All ladders manufactured and supplied within the United Kingdom and the European Union should be manufactured to specified standards and correctly classified. These requirements apply to all portable ladder types and include step ladders, platform steps and extension ladders. Specialist single use ladders, (eg. loft ladders, window cleaning ladders), and fixed access ladders, (eg. static roof access ladders), are not intended for classification under these standards.
There are three main classifications of ladder – Class 1, Class EN131 and Class III. Each classification indicates the safe working load that a ladder is designed to support.
The value of the safe working load is intended to cover the weight of a single person and their equipment and is also referred to as the ‘Maximum Load’.
These classifications can be broadly categorized into the type of use that a ladder is designed to support Heavy Duty Industrial Use, Commercial Light Trade Use and Light Domestic Use.
Ladders have also been previously classified under their ‘Duty Rating’. These values, based upon the frequency of use and type of environment in which a ladder is used, were originally determined by the British Standards organization.
With the introduction of the European Ladder Certification Standard and Class EN131, (which replaced the original British Standards Class II specification), the UK Department of Trade and Industry, (now known as the Department for Business, Energy and Industrial Strategy), issued a table to clarify the differences between the British Standards Duty Ratings and the European Ladder Certification Standard which specified a Maximum Load.
Within the three main ladder classifications described above, there are a number of British Standards which relate directly to the particular ladder type.
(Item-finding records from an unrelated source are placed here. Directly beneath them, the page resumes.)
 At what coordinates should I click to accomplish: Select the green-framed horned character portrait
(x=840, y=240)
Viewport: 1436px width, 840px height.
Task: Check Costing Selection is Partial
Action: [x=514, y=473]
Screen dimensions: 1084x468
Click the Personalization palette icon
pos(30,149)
Relevant classifications include BS 1129:1990 (British) which applies to Timber Ladders, Steps, Trestles and Lightweight Stagings; BS 2037:1994 (British) which applies to Metal and Aluminium Ladders, Steps, Trestles and Lightweight Staging and EN 131 (European) which applies to Timber, Aluminium, Steel and Plastics Ladders and Steps. These standards detail factors such as dimensions, markings and testing requirements such as deflection, torsion, rigidity, straightness, loading and performance.
Ladders should be colour coded to provide a simple visual indication of their classification – Class 1 Ladders are commonly marked in blue, Class EN131 Ladders in green, (or yellow), and Class III Ladders are usually identified by the colour grey. Colour identification is often used on the rubber feet of ladders and steps and/or attached user instructions and warning labels.
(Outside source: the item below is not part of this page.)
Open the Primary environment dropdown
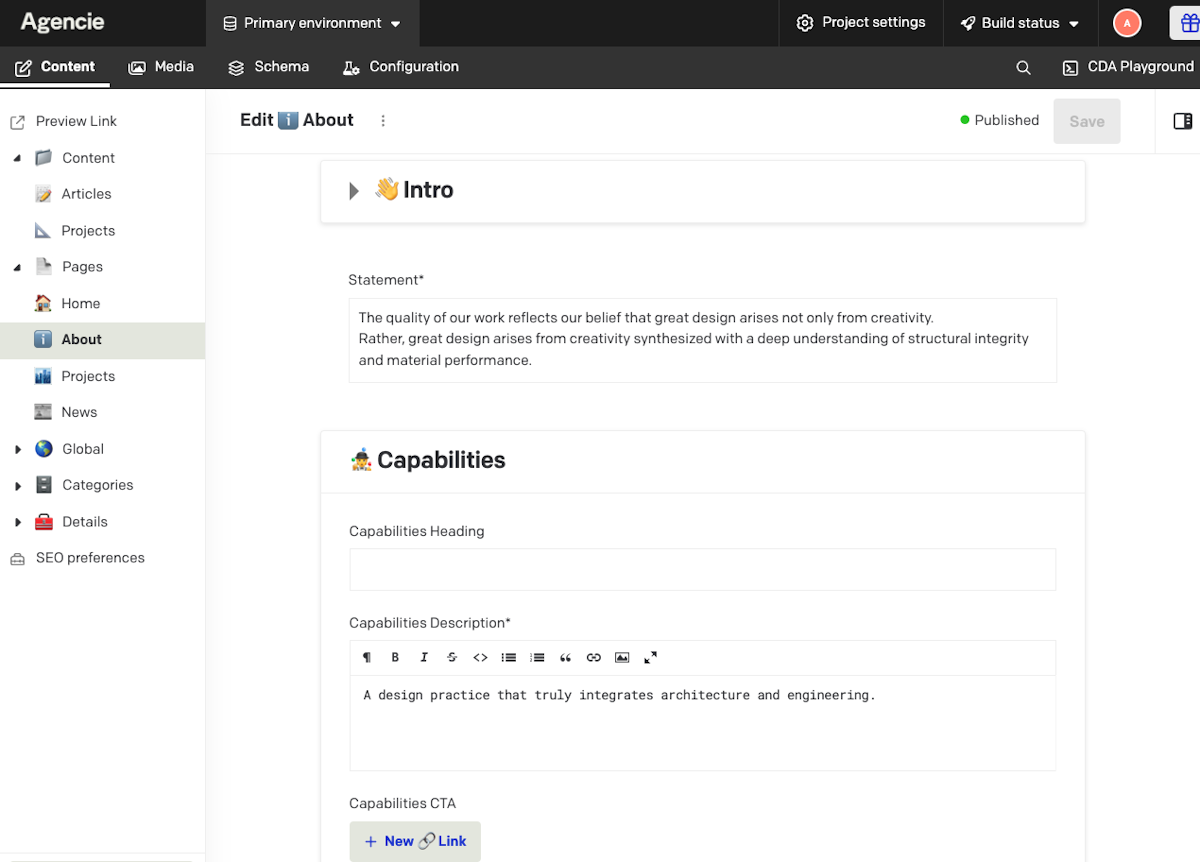 click(x=312, y=23)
Class 1: Ladders are the highest rated ladders in terms of strength and quality. These ladders are suitable for use in heavy duty industrial applications and environments.
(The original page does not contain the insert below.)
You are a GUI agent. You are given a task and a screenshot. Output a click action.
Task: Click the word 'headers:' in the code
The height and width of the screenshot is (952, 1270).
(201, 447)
Class EN131: The European Standard EN131 is a Europe wide classification and it replaced the old British Class II Ladder Standard. Within the UK this classification is known as BS EN131. Ladders of this type are most suitable for commercial light trade work and heavy duty DIY use.
Class III: Class III Ladders are only suited to occasional light domestic tasks and are definitely not suitable for use within any commercial or trade environment.